Financial Times Features Adam Tepper on M∙CAM’s Intangible Asset-based Tier 1 Bank Capital Structures
CHARLOTTESVILLE, VA- Adam Tepper, Head of Corporate Development at M∙CAM, was featured in the Financial Times article written by Brooke Masters, "Banks Eye Intangible Assets As Collateral".
Several US banks want to tap the value of the intellectual property holdings of their borrowers as a way of trimming their capital requirements, which are to be made tougher under Basel III rules.
Under the terms of many loans, banks have the right to seize a borrower’s patents and trademarks as part of a foreclosure proceeding.
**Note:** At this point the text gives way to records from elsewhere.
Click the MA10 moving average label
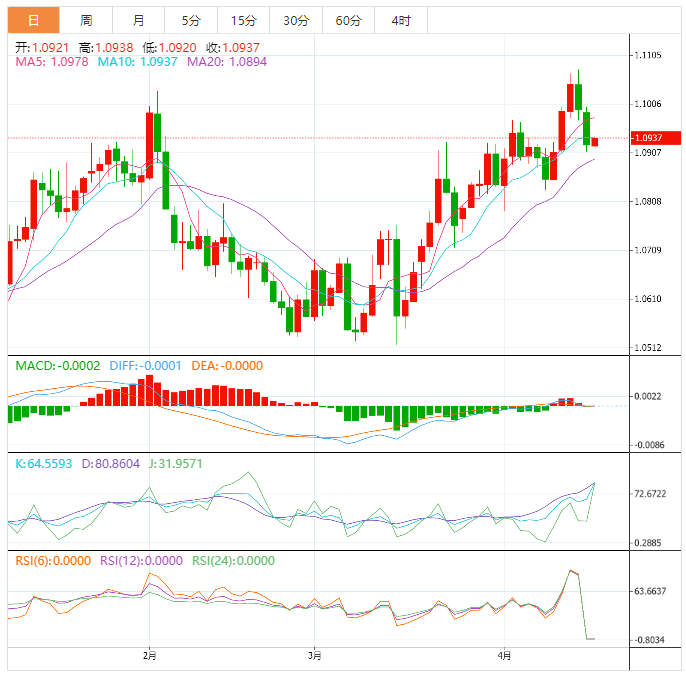686x675 pixels. (x=137, y=62)
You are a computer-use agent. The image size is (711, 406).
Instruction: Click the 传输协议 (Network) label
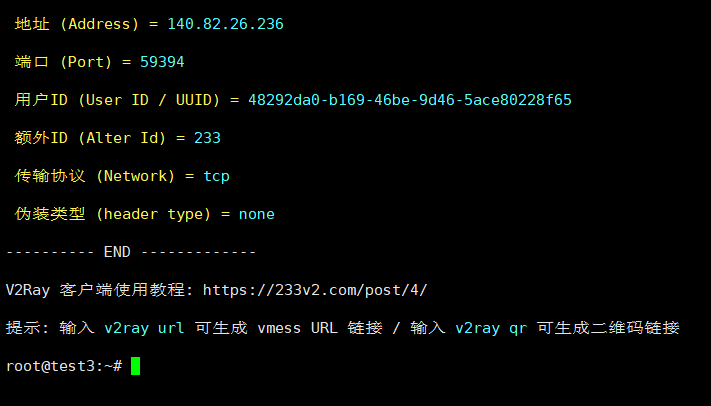(95, 176)
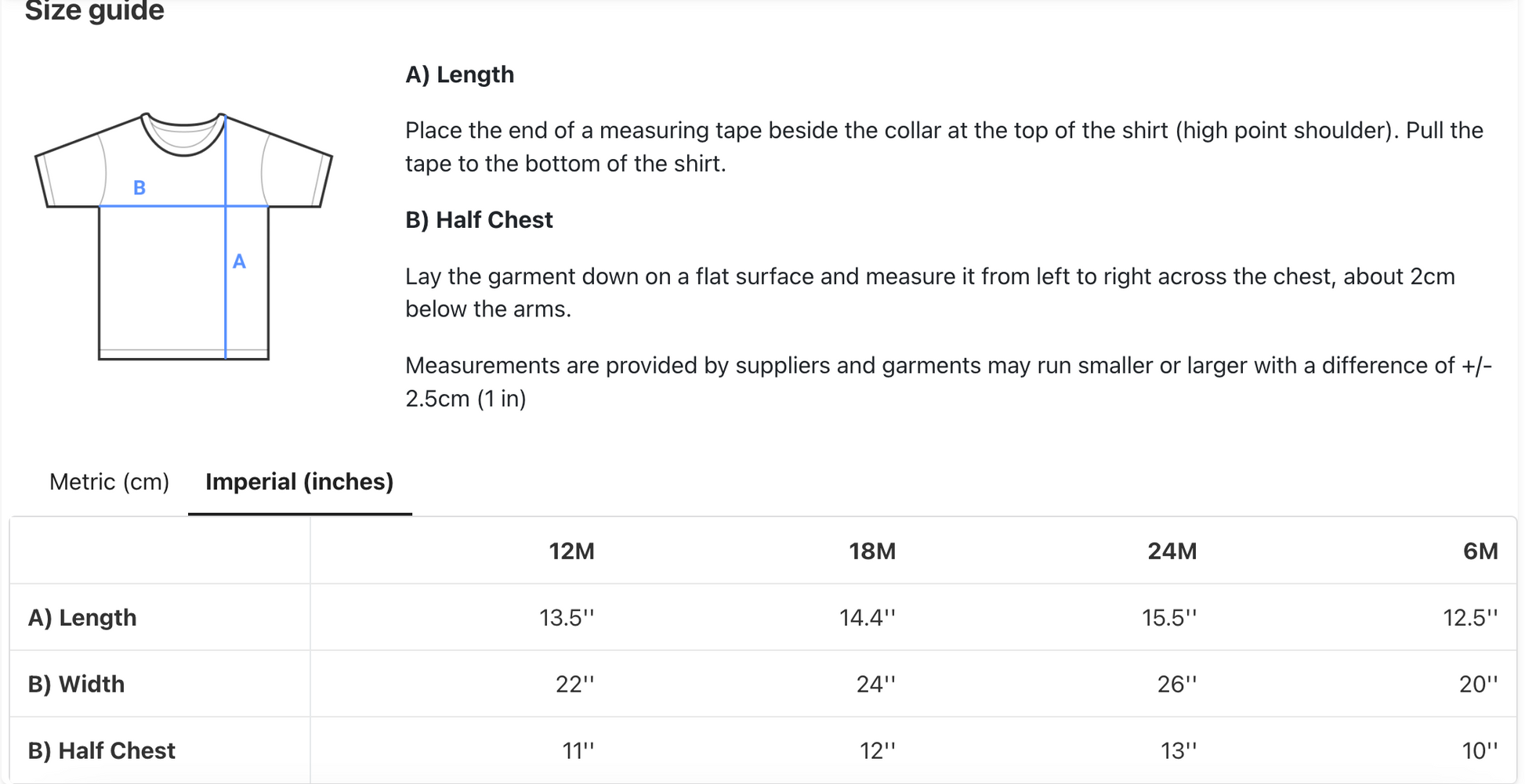Select the 12M size column header
Viewport: 1525px width, 784px height.
571,551
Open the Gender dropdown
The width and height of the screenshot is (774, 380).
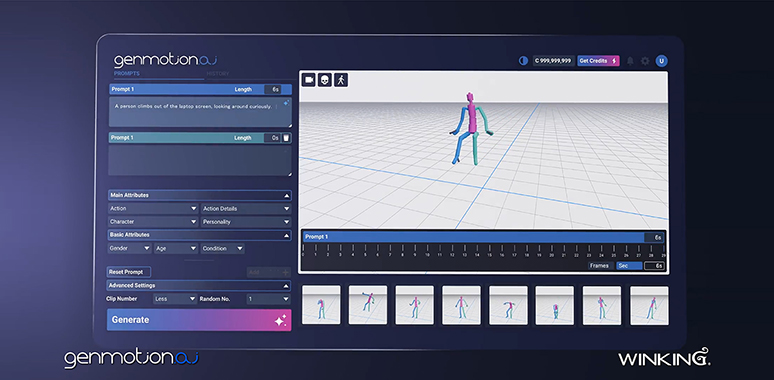130,249
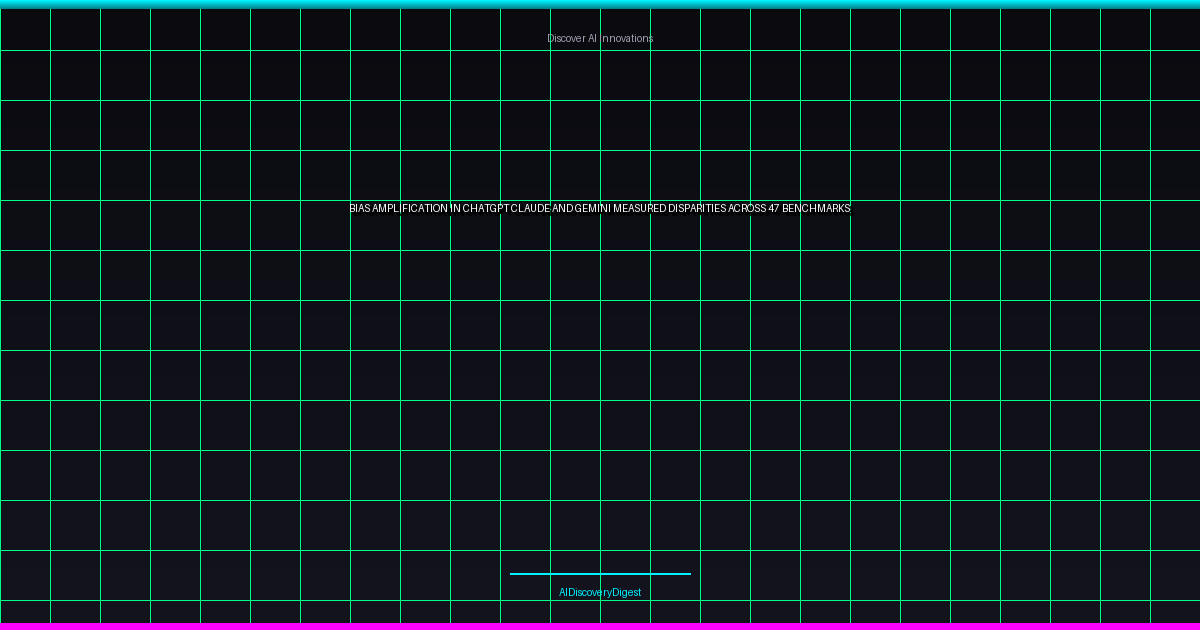The height and width of the screenshot is (630, 1200).
Task: Click the word "BIAS" in the headline
Action: [360, 208]
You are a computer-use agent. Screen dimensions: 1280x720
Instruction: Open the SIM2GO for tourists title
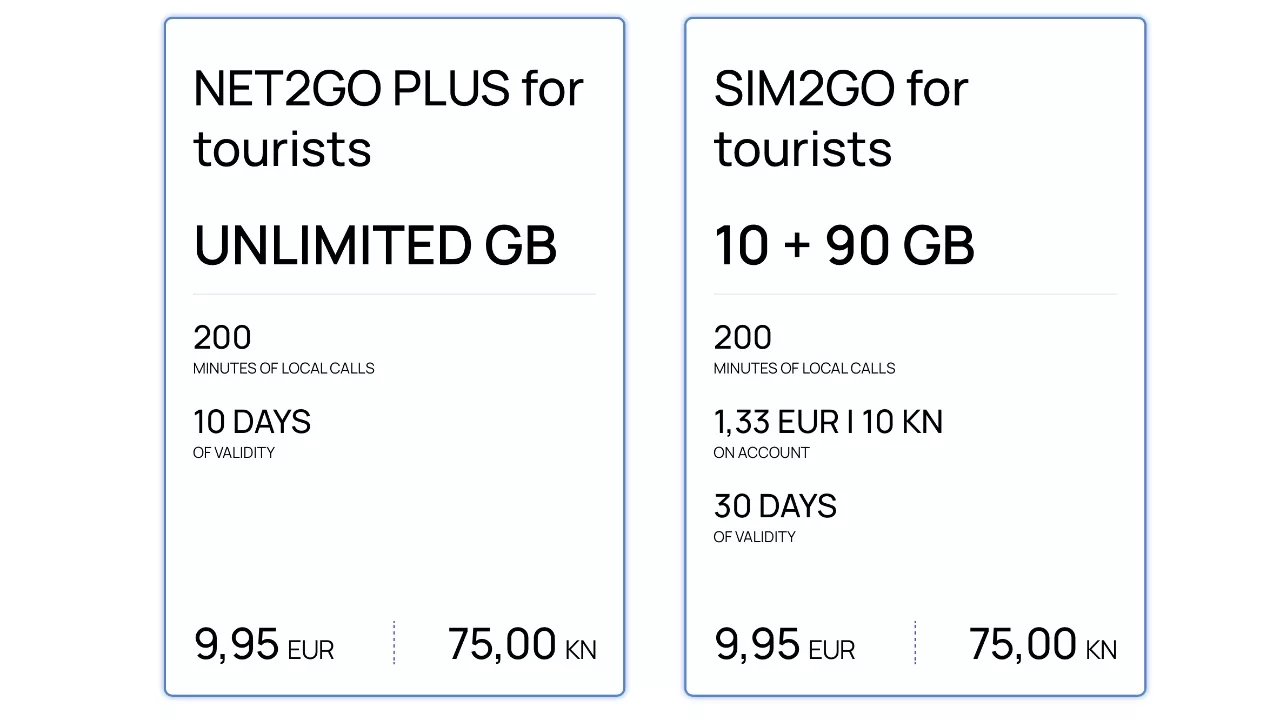coord(841,118)
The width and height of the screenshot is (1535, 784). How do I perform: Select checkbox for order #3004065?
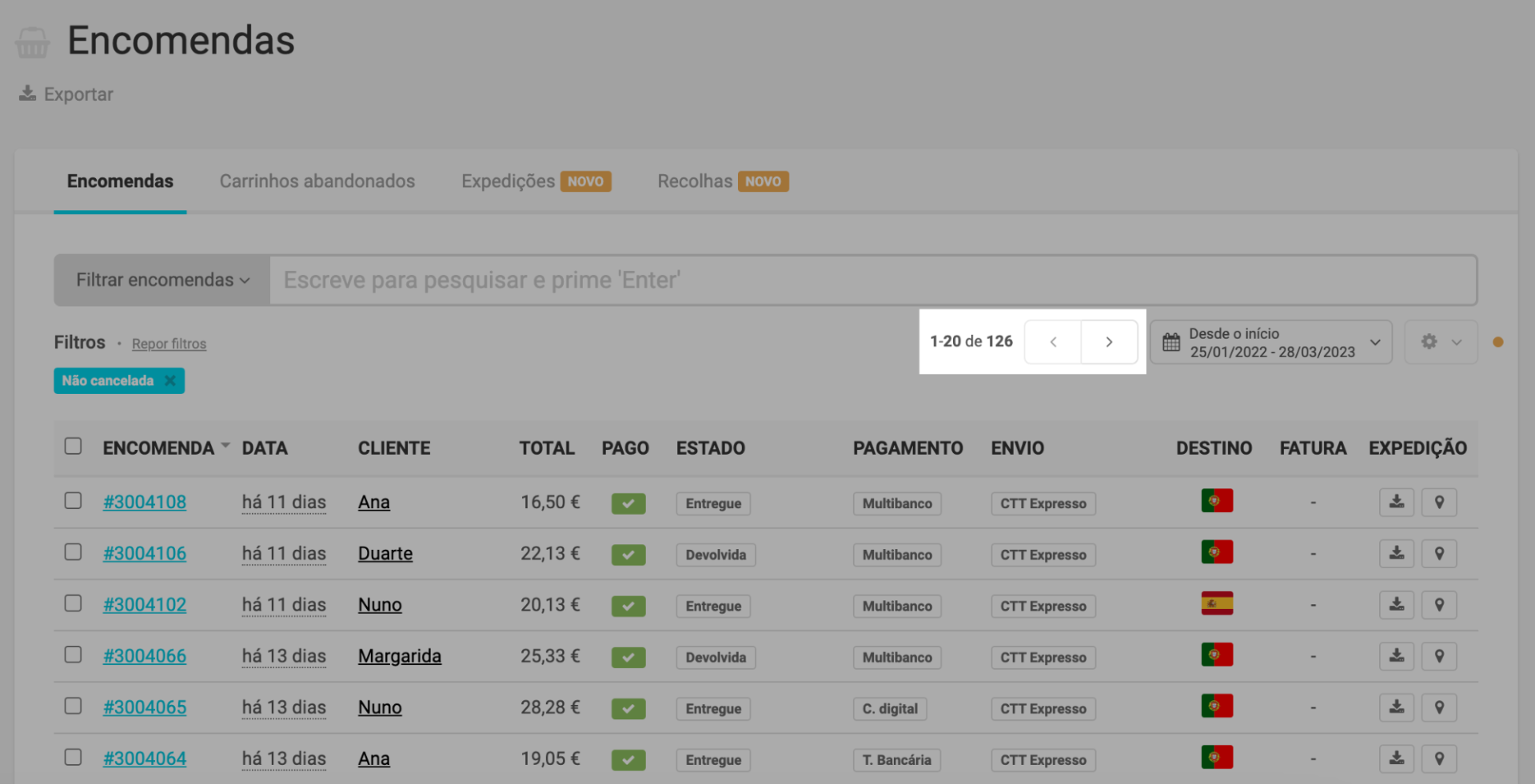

But these intangible assets cannot generally be counted towards the loan’s security for regulatory capital assets because they are considered too difficult to value.
Now some banks – faced with tougher safety rules that begin to take effect in January – are exploring whether they can use the assets to reduce their estimates of expected losses in case of a default, in turn reducing the risk weight of the loan and overall capital requirements.
“There is now awareness that these types of assets are fungible and transferable,” said Adam Tepper, global head of corporate development at M.Cam, a US finance company that is working on a couple of proposed structures involving intellectual property.
“We’re giving the insurance companies a pathway to provide new capital to banks,” he said.